## Task to complete
Rewrite the material starting at the line that contains "The image size" and ending at the end of the material, with "icon" replaced by "button" and everything else unchanged. Leave the pictures out of your answer.

========================

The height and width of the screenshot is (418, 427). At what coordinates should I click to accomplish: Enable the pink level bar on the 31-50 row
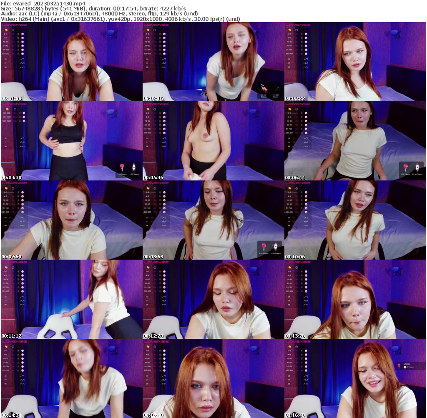(18, 46)
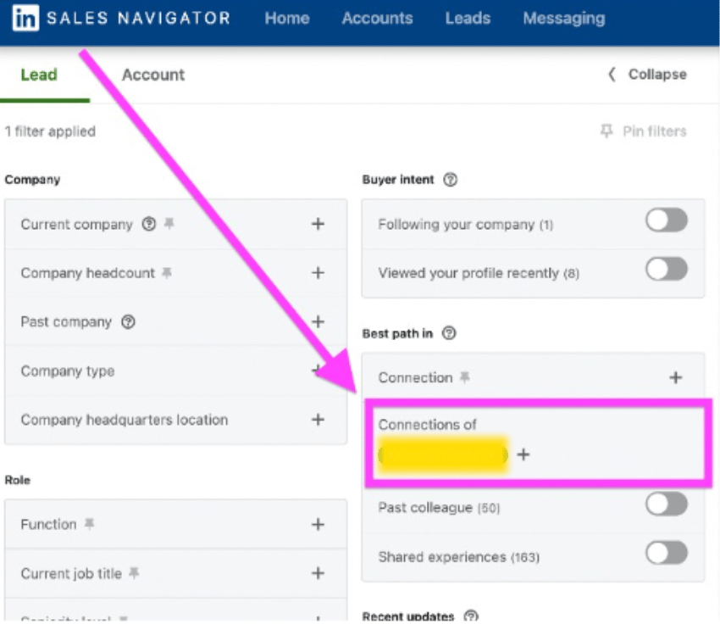Toggle Viewed your profile recently switch
Screen dimensions: 720x624
coord(666,270)
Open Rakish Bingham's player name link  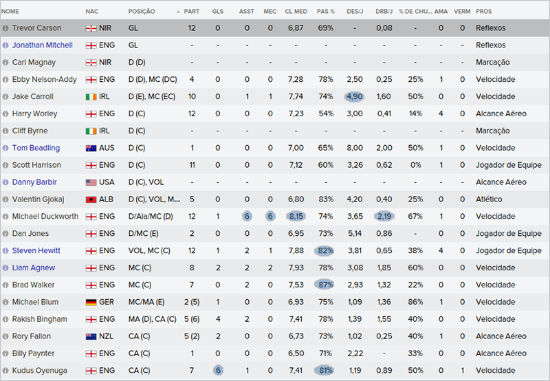click(x=39, y=320)
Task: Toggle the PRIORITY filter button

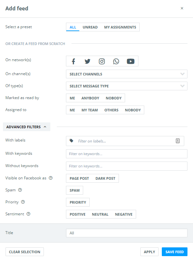Action: click(78, 202)
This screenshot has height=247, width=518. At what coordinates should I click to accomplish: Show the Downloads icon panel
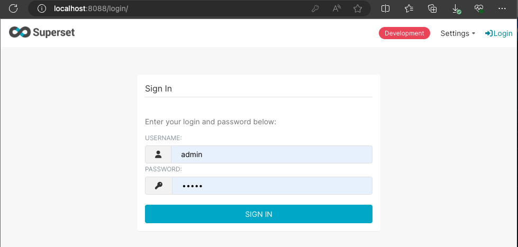click(456, 8)
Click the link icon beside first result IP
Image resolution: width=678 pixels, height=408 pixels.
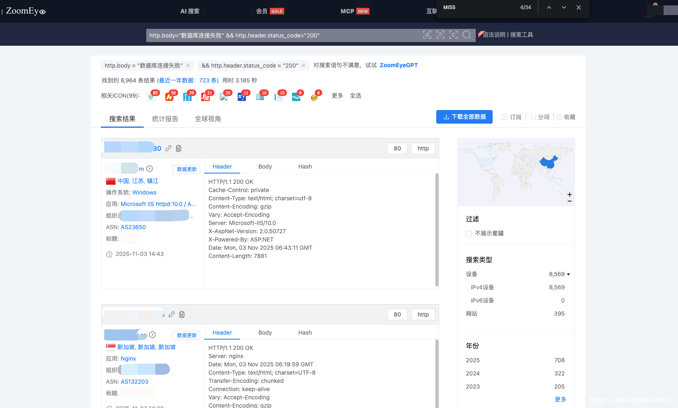click(168, 148)
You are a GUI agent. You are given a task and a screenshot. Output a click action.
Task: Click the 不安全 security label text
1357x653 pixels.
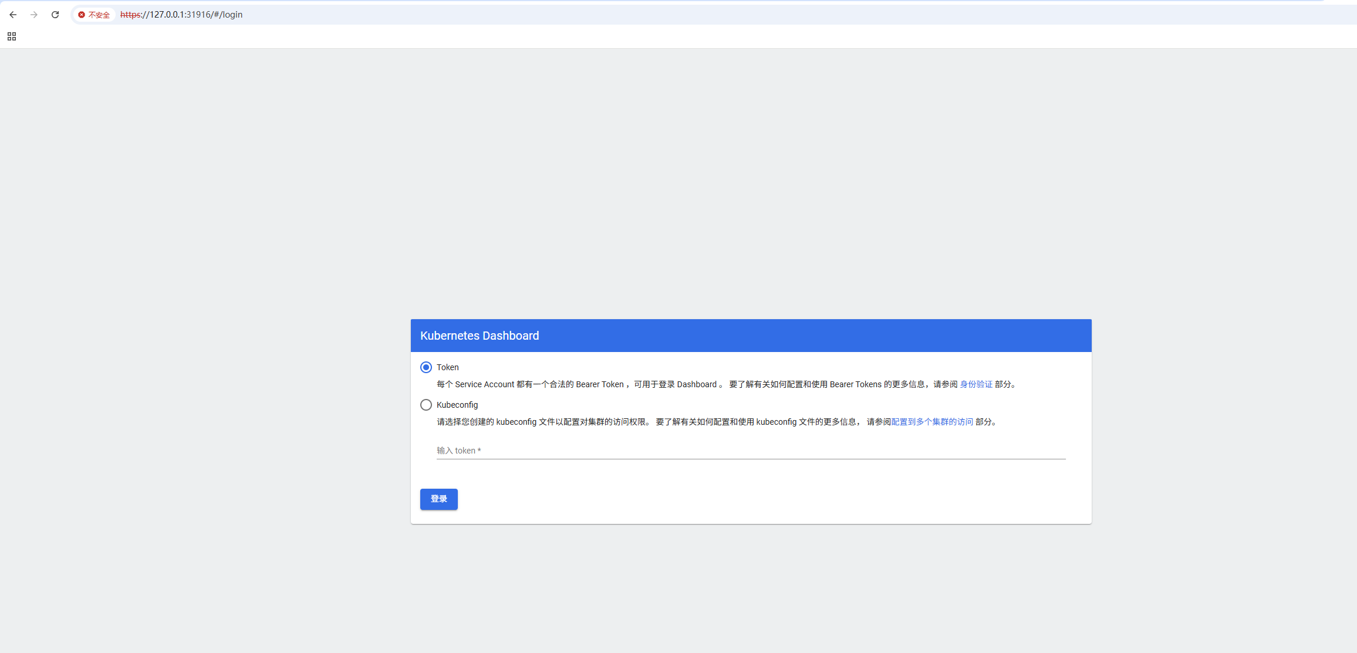(x=99, y=15)
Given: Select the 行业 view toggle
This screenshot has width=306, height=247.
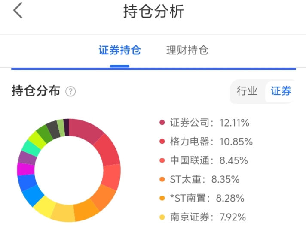Looking at the screenshot, I should [247, 91].
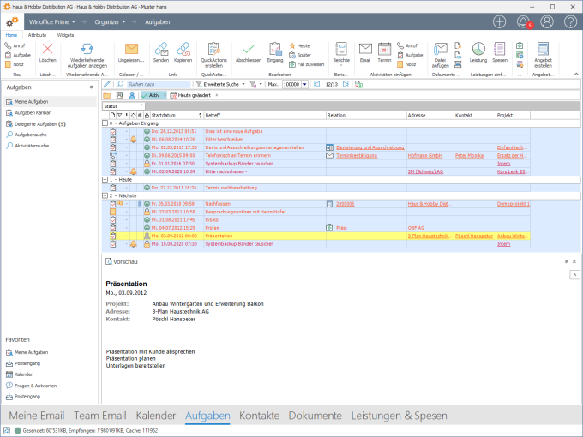Select Aufgaben Kanban in sidebar
583x437 pixels.
pyautogui.click(x=33, y=113)
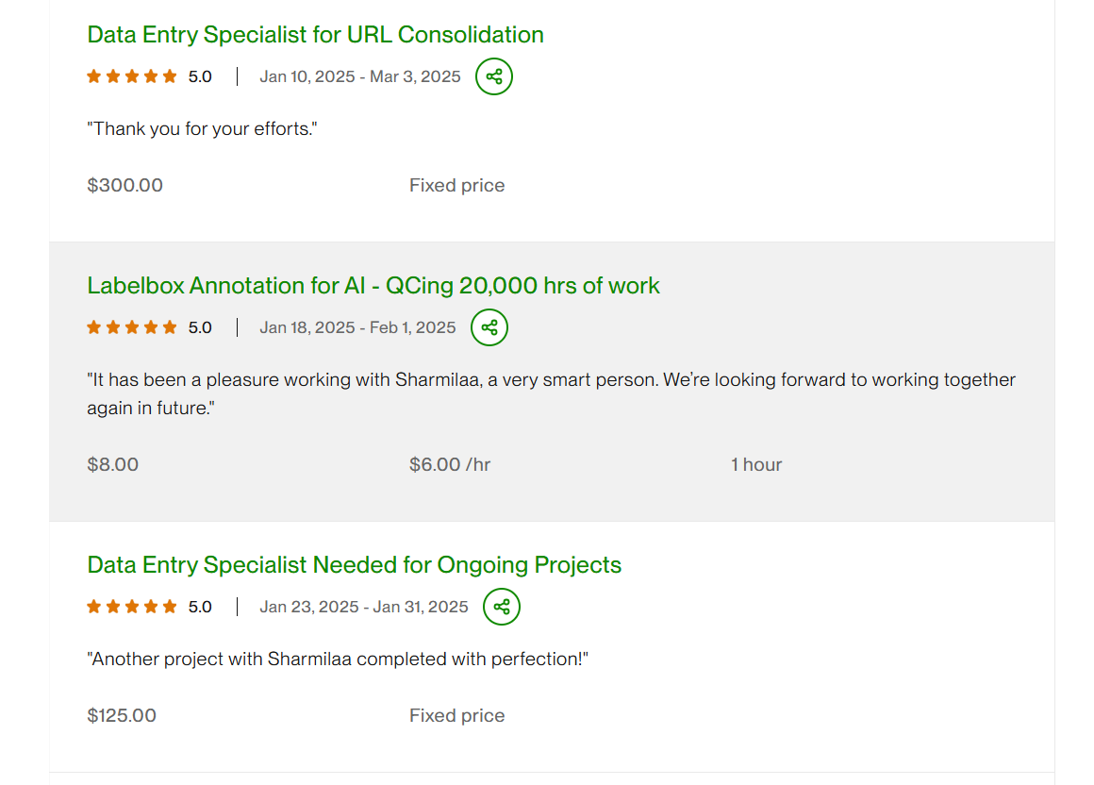Open Data Entry Specialist Needed for Ongoing Projects

pyautogui.click(x=354, y=565)
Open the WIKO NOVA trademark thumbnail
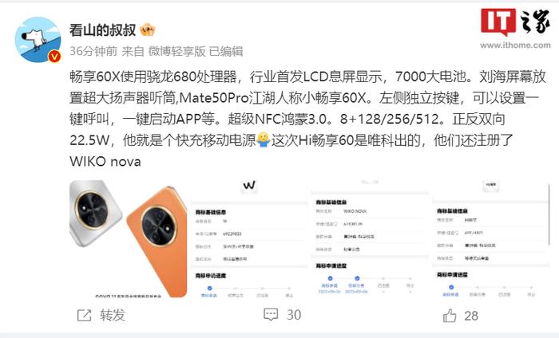This screenshot has width=559, height=338. pos(369,238)

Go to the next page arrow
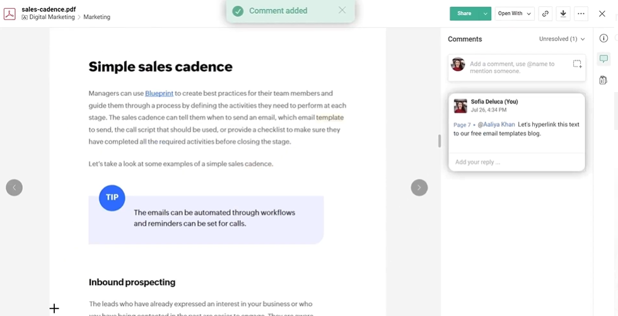click(x=419, y=187)
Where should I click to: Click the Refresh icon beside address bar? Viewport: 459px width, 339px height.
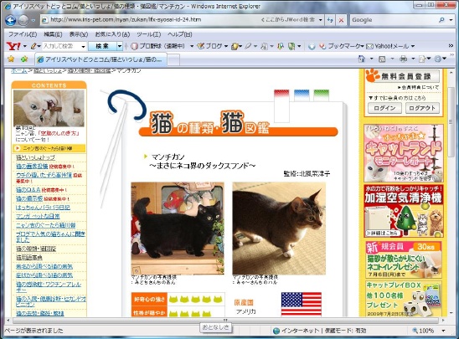coord(330,20)
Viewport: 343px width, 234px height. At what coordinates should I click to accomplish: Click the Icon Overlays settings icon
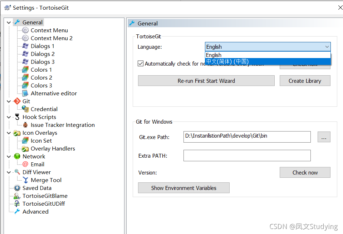pos(17,133)

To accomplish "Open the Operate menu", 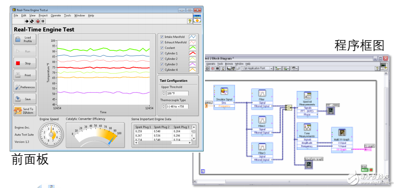I will coord(56,15).
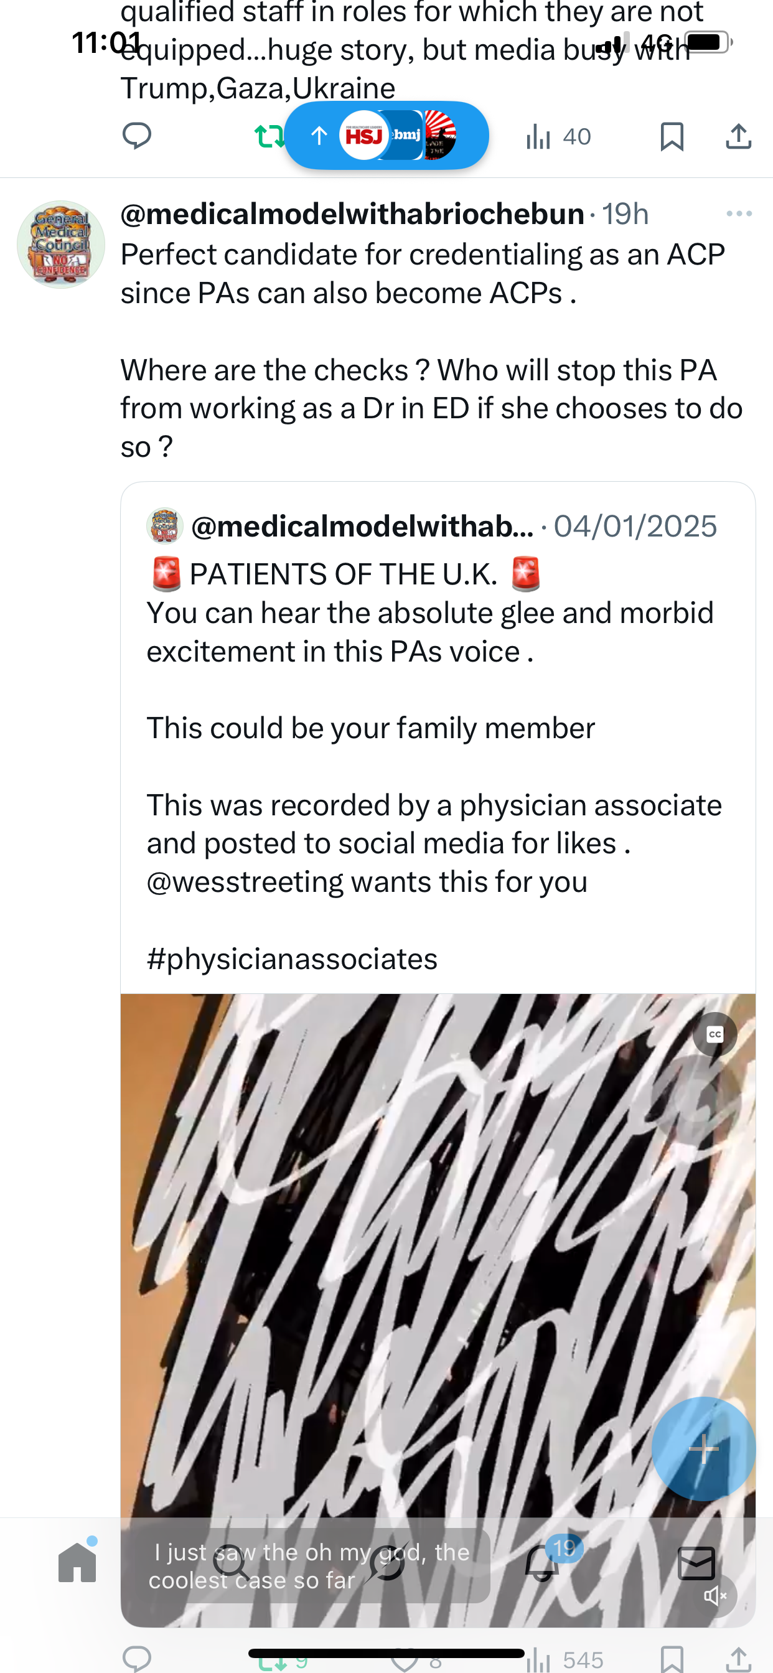Image resolution: width=773 pixels, height=1673 pixels.
Task: Open the General Medical Council profile avatar
Action: point(61,245)
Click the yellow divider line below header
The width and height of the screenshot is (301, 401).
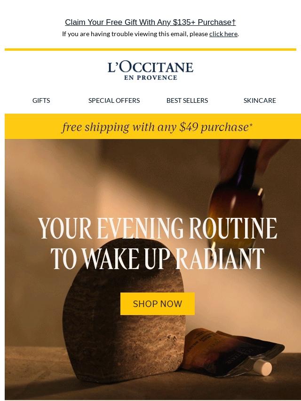151,49
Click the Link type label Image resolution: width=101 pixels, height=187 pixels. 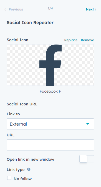coord(16,170)
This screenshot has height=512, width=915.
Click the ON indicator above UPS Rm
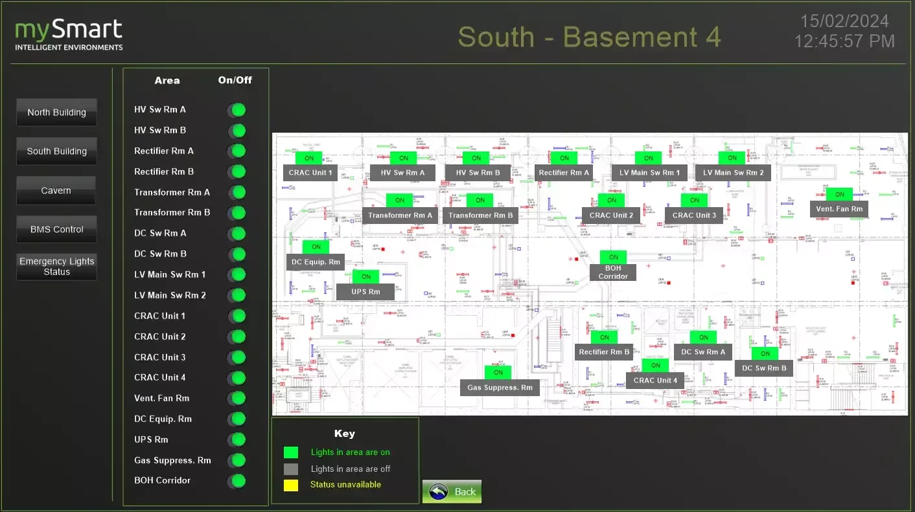click(x=365, y=276)
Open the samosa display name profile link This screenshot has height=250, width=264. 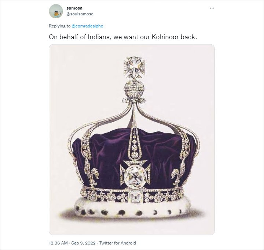(74, 8)
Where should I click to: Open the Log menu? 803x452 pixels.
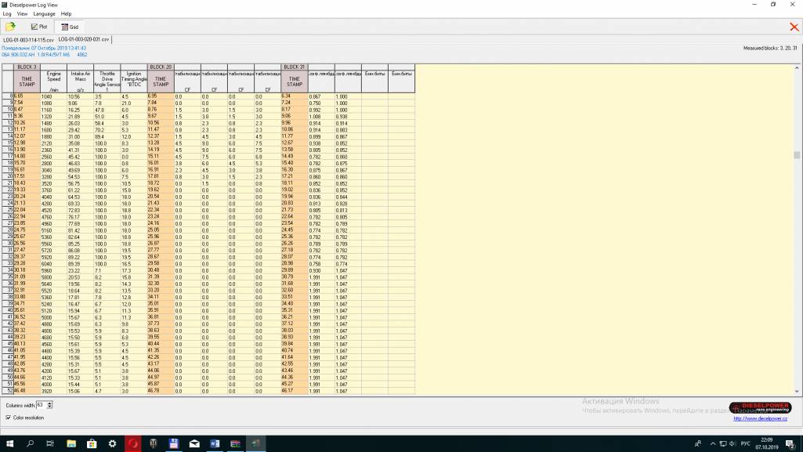7,14
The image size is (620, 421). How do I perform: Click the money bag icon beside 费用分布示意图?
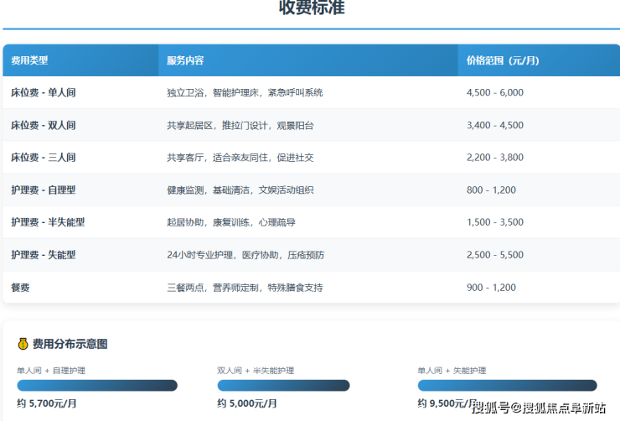pyautogui.click(x=23, y=344)
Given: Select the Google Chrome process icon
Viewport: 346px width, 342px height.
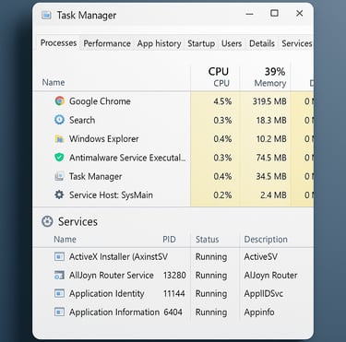Looking at the screenshot, I should [x=60, y=100].
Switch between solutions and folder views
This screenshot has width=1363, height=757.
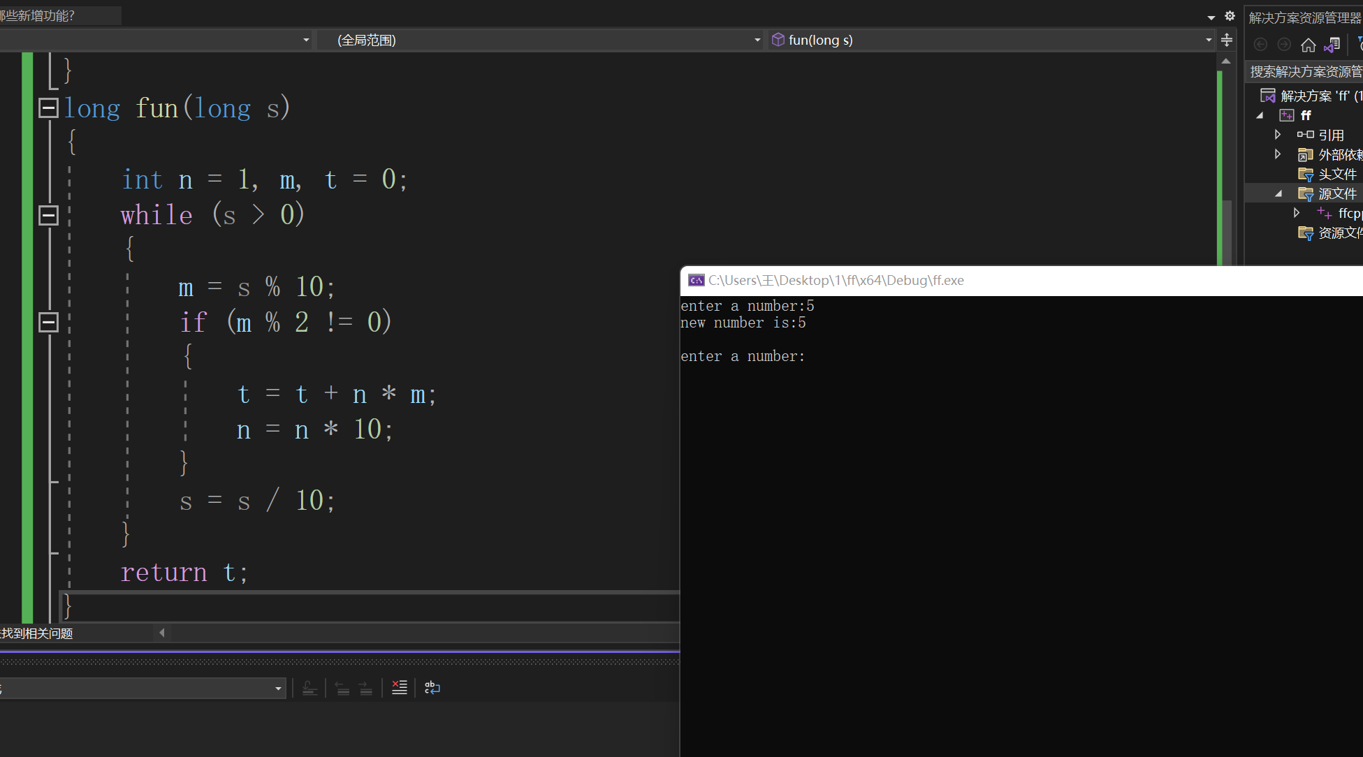tap(1332, 45)
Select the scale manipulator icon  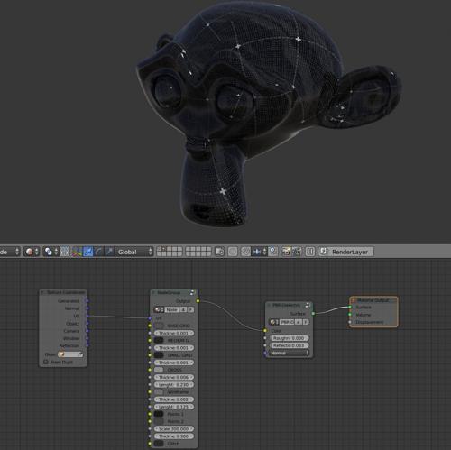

========================

## Solution for this task
The image size is (620, 421). How do I perform: Click the money bag button beside 费用分布示意图?
pyautogui.click(x=23, y=344)
Given: Select the Google Chrome process button
Viewport: 346px width, 342px height.
Looking at the screenshot, I should [x=60, y=100].
Switch between solutions and folder views
This screenshot has width=1363, height=757.
tap(1332, 45)
Select the scale manipulator button  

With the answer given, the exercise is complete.